◼ Letters to the editor - Times Standard
Regarding Uri Driscoll's recent column on equestrian restrictions, I support the notion that horses belong on local trails and in nature (where vehicles don't). I frequently walk on Little River State Beach and love seeing the horses and riders there. I celebrate the restrictions on vehicle use in that area over the past year or so. After witnessing crazed drivers doing donuts and whizzing past at breakneck speeds too close for comfort while sullying up the seabreeze with fumes, I'm relieved not just for myself, other hikers, dogs, horses (even the occasional cat on a leash!), but also for the much more vulnerable wildlife eking out a living in that coastal zone.

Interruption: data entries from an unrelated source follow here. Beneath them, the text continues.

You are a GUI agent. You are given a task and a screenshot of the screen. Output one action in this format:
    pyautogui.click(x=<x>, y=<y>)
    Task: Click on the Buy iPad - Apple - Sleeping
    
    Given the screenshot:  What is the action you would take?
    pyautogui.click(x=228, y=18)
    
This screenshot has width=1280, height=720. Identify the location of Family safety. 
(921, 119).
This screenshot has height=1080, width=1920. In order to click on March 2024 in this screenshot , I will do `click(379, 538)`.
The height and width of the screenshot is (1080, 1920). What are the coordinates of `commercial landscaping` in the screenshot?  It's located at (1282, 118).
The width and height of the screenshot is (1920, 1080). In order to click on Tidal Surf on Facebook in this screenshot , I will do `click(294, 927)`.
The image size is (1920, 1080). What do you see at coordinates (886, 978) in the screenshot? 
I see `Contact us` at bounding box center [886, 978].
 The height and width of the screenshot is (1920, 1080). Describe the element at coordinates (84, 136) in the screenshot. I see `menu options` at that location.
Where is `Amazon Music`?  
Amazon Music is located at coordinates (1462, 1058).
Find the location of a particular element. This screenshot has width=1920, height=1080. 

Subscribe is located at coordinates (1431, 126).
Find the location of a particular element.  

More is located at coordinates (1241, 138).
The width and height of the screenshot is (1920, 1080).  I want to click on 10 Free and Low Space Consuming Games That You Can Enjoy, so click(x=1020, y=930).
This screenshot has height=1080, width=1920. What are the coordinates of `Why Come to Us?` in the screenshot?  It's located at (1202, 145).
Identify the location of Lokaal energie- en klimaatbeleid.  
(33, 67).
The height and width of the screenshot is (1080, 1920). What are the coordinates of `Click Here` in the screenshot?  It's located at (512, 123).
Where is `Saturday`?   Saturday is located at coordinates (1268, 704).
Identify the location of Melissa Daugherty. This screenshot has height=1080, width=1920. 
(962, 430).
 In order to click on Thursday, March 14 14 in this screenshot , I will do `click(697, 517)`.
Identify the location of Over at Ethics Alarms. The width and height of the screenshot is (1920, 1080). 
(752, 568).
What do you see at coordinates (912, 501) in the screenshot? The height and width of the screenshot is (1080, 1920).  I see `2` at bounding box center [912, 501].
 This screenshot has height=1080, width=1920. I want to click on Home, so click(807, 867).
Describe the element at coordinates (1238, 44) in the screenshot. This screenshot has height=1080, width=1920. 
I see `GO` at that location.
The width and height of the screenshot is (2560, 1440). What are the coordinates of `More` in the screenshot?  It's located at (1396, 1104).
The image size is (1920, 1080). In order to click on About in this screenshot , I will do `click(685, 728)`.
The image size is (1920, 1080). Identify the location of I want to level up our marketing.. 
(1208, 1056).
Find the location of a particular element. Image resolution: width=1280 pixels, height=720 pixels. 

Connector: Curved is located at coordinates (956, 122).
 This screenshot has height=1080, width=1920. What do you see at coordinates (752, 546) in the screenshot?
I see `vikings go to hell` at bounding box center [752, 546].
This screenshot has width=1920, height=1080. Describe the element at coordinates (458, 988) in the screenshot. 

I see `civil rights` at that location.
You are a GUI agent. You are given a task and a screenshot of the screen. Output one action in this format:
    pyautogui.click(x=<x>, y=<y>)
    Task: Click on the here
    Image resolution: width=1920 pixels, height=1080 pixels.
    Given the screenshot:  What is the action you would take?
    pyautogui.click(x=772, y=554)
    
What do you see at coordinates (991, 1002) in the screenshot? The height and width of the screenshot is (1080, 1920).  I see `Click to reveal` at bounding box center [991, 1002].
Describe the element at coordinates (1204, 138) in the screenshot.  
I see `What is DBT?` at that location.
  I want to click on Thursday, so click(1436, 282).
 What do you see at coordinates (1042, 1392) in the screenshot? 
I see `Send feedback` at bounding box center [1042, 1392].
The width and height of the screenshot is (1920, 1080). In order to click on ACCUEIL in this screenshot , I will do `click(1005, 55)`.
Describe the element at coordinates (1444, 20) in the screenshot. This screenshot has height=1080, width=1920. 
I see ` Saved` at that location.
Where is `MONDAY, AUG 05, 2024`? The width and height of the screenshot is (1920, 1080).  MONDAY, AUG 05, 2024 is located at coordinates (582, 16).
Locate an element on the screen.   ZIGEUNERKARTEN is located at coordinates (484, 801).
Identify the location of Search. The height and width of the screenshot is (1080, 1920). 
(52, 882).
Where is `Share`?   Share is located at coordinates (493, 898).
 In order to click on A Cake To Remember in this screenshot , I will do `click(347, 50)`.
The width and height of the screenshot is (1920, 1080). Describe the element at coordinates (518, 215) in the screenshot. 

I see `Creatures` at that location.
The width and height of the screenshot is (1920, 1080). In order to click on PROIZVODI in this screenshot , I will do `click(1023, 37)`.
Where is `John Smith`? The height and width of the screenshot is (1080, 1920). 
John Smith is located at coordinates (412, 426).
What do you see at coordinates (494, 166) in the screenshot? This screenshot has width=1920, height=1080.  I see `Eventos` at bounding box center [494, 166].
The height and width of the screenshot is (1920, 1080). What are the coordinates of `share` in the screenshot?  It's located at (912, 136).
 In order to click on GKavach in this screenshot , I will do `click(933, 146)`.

One of the more touching sights I've ever seen on the beach happened just last weekend and recalled Driscoll's anecdote. You may have noticed how far the tide's been out lately. It makes for a large space for human and hoof prints to remain in the wet sand. At the waveslope near the parking entrance, I saw a string of, oh, maybe a dozen perfectly round prints in which about that many plovers were resting. A few were playing musical chairs with the last two remaining prints, sparring to claim the sheltered spot. The rest seemed to be, one plover to a hoofprint, greatly enjoying the shelter and view of the waves.
Seems to me the plovers (not to mention this human witness) much more benefited than suffered by the presence of horses on the beach!